Given records: Begin

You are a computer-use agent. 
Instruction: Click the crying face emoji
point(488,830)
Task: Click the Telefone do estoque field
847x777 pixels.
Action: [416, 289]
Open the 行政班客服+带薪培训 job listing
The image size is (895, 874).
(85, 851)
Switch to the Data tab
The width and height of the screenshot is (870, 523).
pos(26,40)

Given records: End
Given records: Begin

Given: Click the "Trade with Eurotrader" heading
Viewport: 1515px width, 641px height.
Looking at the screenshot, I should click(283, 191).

Given records: End
Given records: Begin

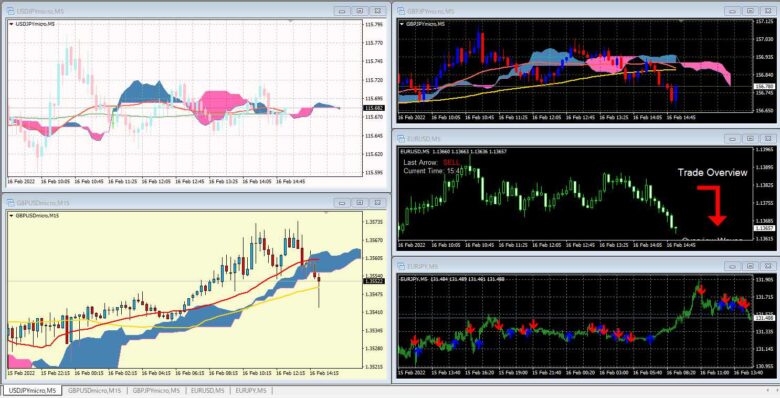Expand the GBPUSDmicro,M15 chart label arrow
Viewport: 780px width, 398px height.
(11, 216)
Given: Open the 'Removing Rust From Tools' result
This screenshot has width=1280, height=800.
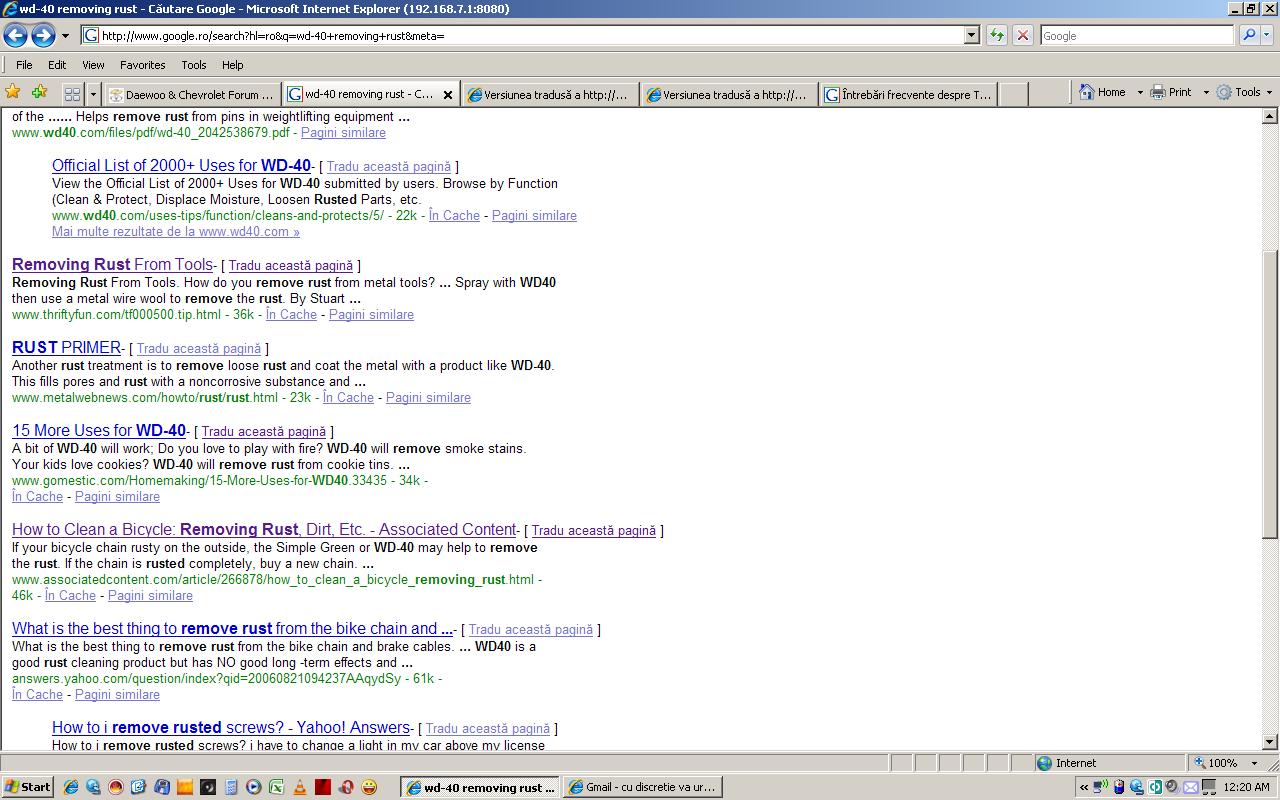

Given records: End

The word "Open" may appear in lines of the entries. State how many lines hold it, as a number alone.

§ Worked solution: 2